Abruptly after this Melissa discovers some speech of Mehdi’s online – the transition’s abrupt and not mapped at all. Again Pigadas guides the drama through the minefield of its original directions. The discovery’s originally through Khan’s agency; Bott feels ghosts can switch on i-Phones. Nevertheless it can’t disguise either the lack of backstory to either Mehdi’s or Khan’s sudden conversion, nor ultimately de-conversion from the paths taken. We’re meant to guess IS-style terrorism in Syria, an atrocity of Khan’s and its outfall.
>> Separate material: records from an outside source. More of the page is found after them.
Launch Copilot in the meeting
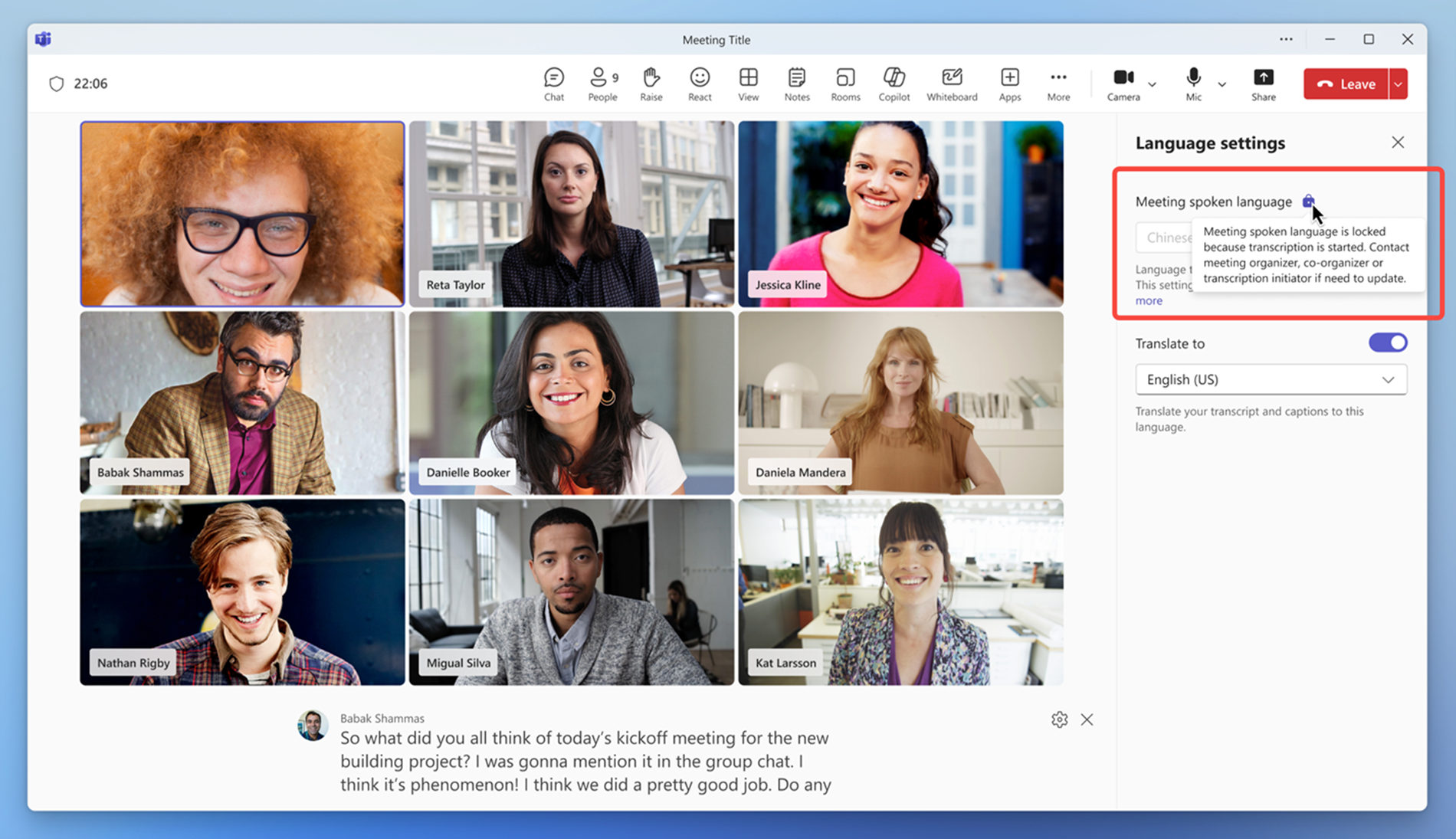This screenshot has height=839, width=1456. tap(894, 84)
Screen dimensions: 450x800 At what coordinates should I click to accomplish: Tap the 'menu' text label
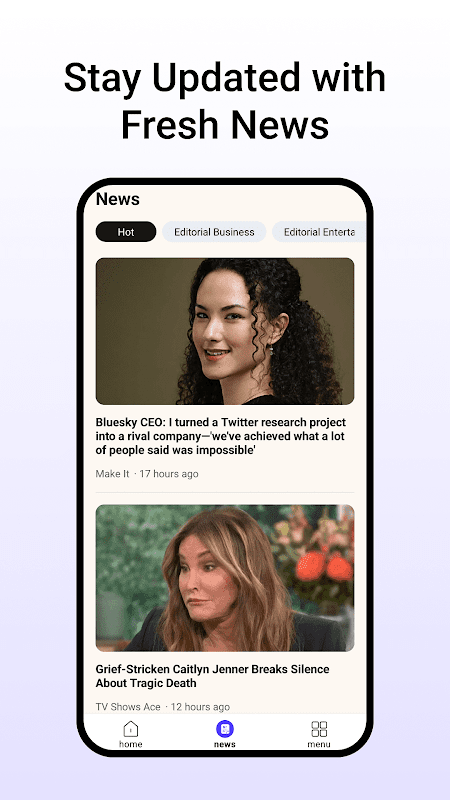tap(319, 744)
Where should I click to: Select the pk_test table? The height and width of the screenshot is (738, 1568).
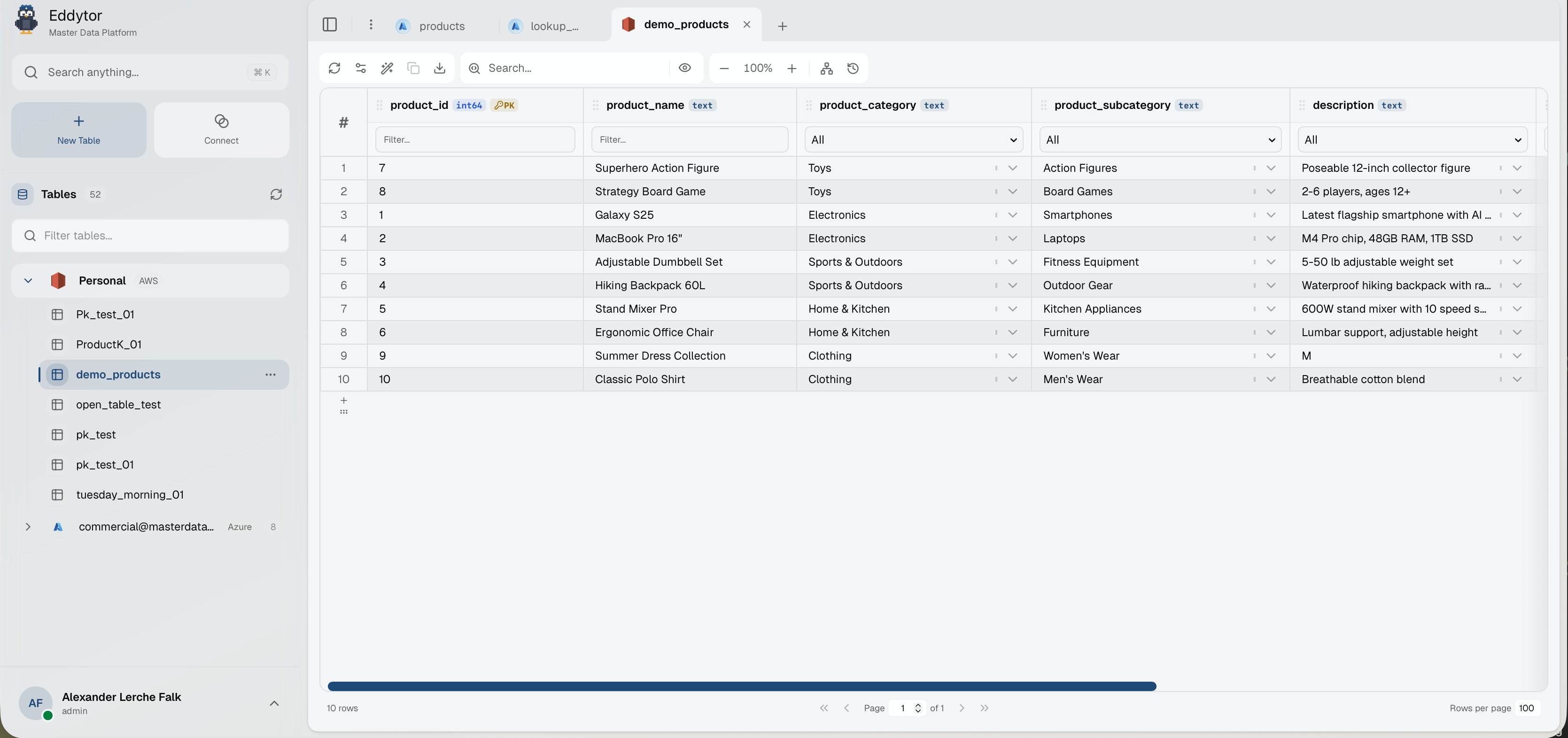[x=95, y=434]
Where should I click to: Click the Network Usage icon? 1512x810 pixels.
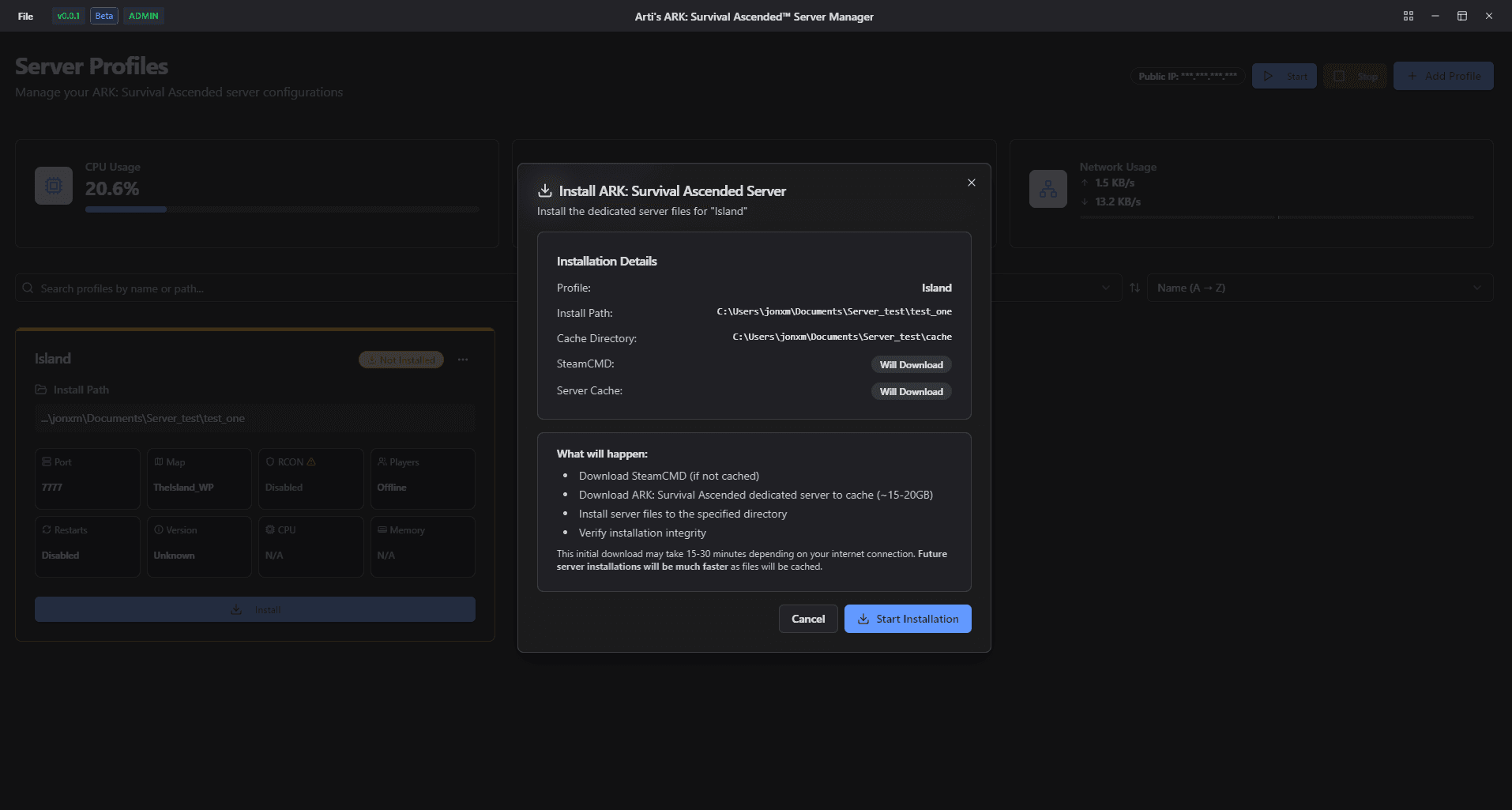pyautogui.click(x=1047, y=190)
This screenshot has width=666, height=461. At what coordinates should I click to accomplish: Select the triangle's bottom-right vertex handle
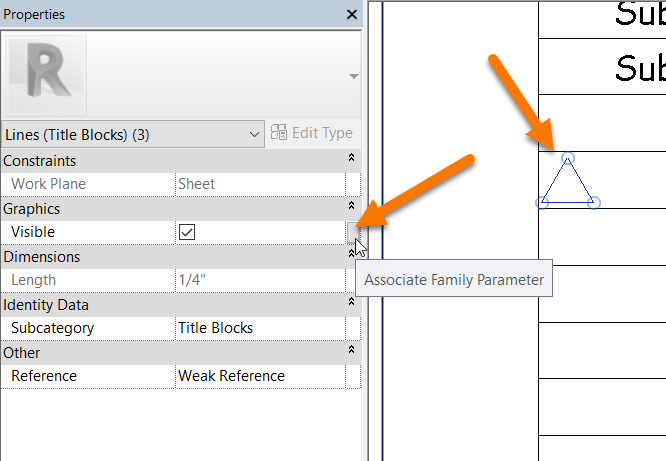pos(593,203)
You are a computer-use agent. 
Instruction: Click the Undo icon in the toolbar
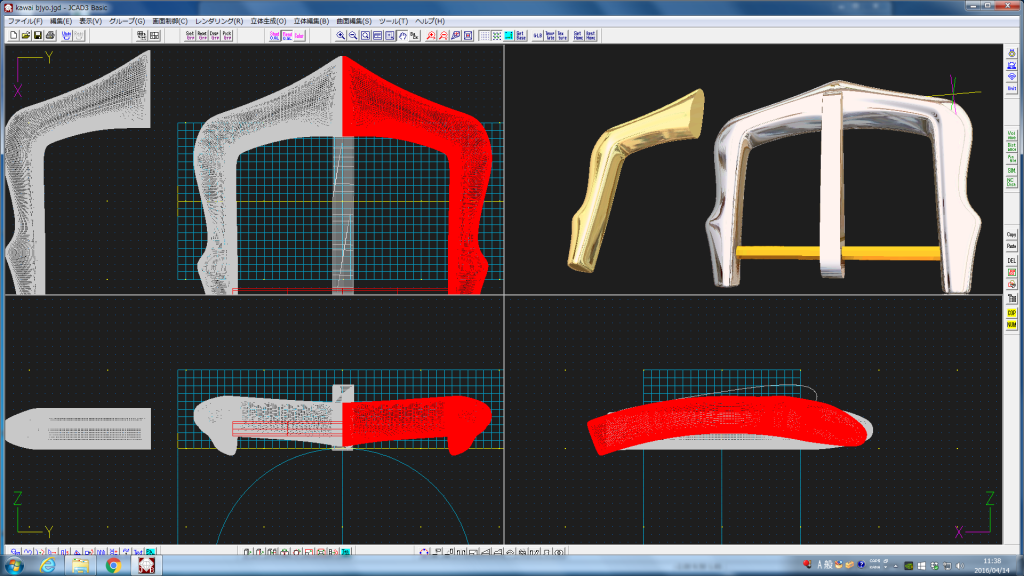coord(67,35)
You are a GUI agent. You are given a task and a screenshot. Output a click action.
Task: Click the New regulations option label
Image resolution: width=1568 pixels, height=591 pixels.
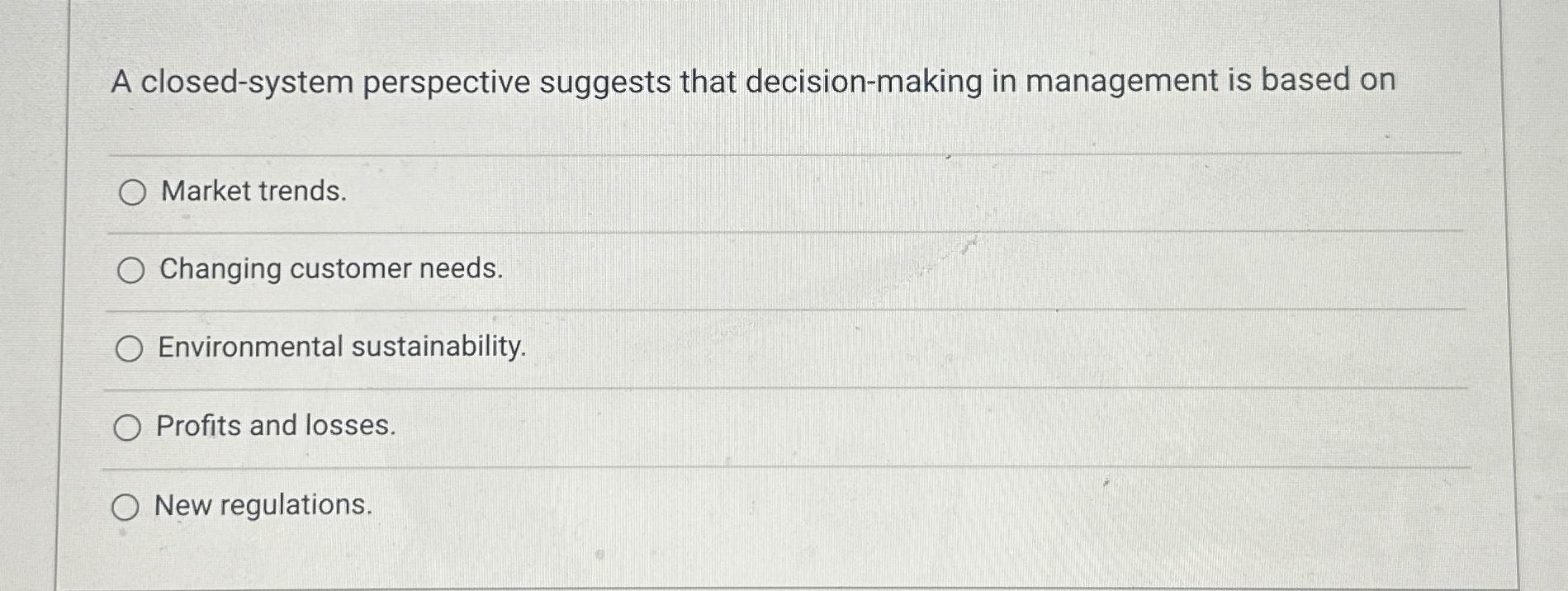pos(263,505)
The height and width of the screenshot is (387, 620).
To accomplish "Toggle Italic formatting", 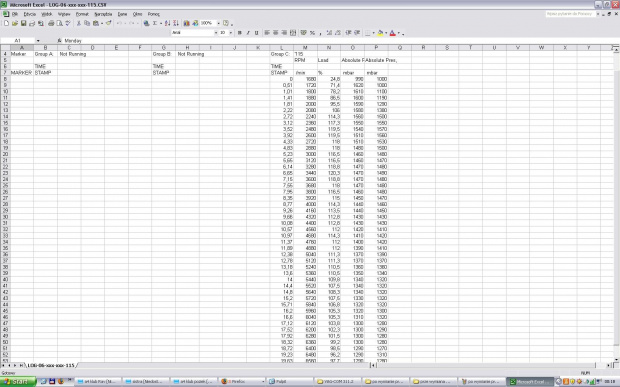I will pos(248,33).
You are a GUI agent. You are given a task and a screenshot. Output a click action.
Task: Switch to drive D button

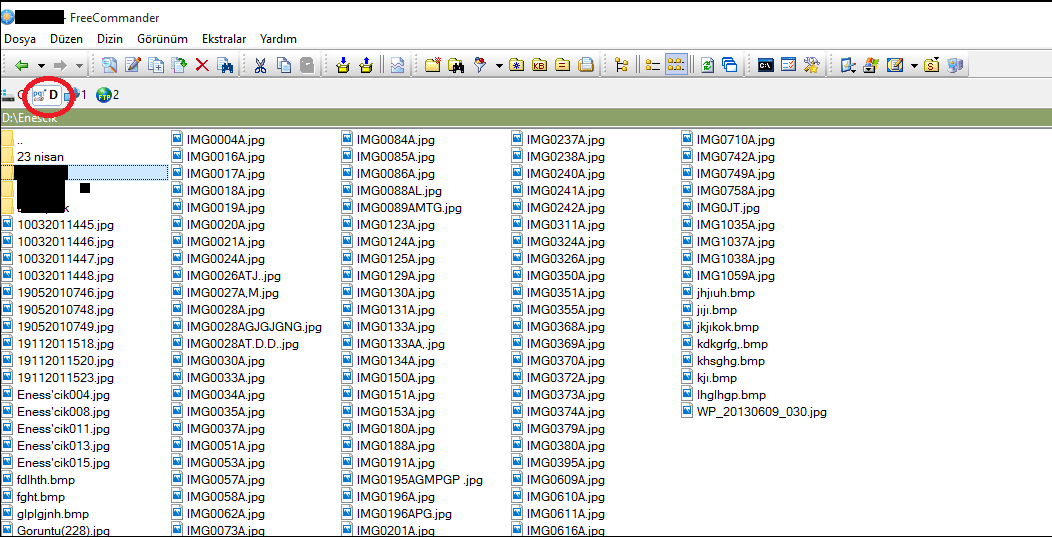pyautogui.click(x=47, y=95)
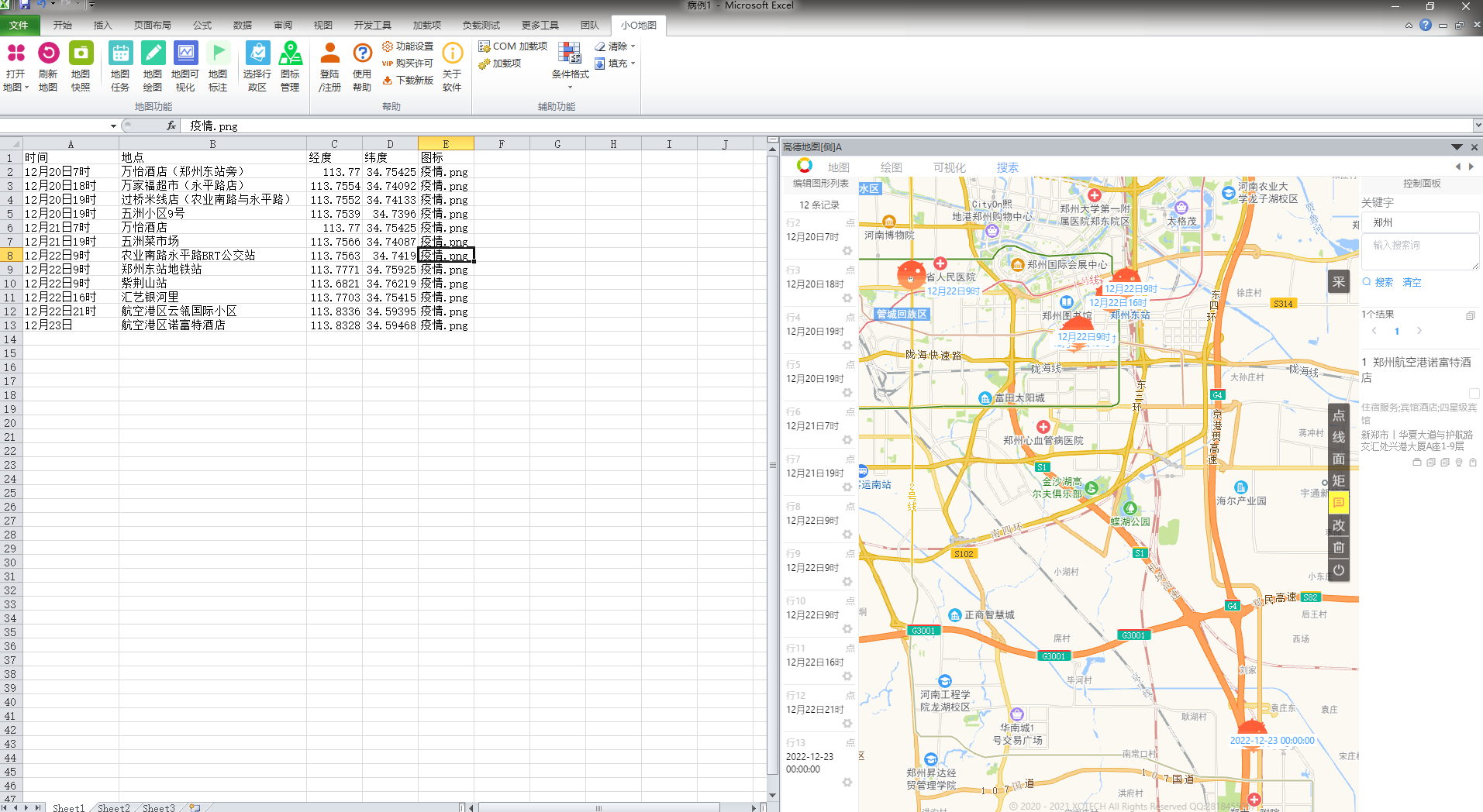
Task: Tick the checkbox for 郑州航空港诺富特酒店 result
Action: coord(1474,394)
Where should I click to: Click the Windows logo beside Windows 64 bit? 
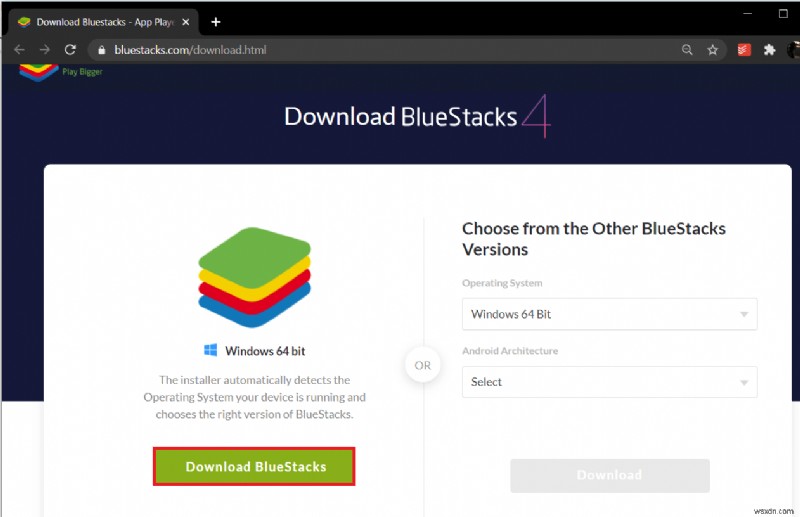[211, 351]
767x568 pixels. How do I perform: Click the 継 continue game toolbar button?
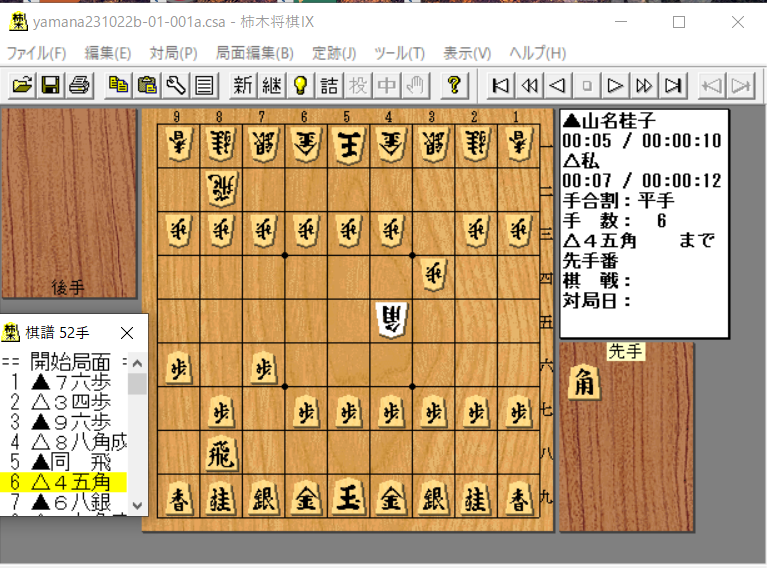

At one point too Mehdi is instructed by Khan to call Laura, Khan’s architect and life partner to dictate not only a ‘live’ greeting but a couple of bits of advice on town planning. It’s as concretely surreal as that. We’re certainly not led to believe this is in Mehdi’s head. Melisa looks on, non-plussed. Azhar’s liveliness and anger offsets Bar-El’s edgy withdrawals, panics and reconnected even redemptive self.

 

Ultimately Khan’s stuck in an in-between zone he needs Mehdi to release him from – ‘the red frame’. There are guys stuck from World War Two drifting about here in Berlin because no-one has, Khan adds to give as it were body to the ghost zone.

 

Bott asks serious questions. How can a terrorist redeem themselves, and how do individuals negotiate this? Can art play any part in rehabilitation, if the seed already embedded is allowed a permission through intimate reconnection wit the world? And of course sexual politics, guilt, complicity, state terrorism all loom. Bott allows Mehdi a lesser complicity in the terrors he’s witnessed. The audience might sympathise more than any literal-minded official, for obvious reasons.

 

No-one could ask for a harder-working nor empathic cast. To Bar-El and Azhar’s energy Alles brings a complementary poise, irony and humour that works more deeply than lads-bantz and her angst is delicately wrought with comedy up to the last moment. All three make their debuts and it’d be good to see them all again soon at a greater stretch.

 

Pigadas has curiously decided on an interval for an eighty-minute play, which doesn’t help it. Bott’s work needs to be longer though to tease out the densities she brings. It’s not so plot-twirled for a ninety-minute piece, but at eighty with an interruption it might prove an overload. If Pigadas has wisely eschewed the nude body-painting and horse’s head at the end, and generally worked with Bott for final last-minute textual felicities, it’s hoped Bott might integrate these and bring us back a longer-breathed work that releases the enormous potential here.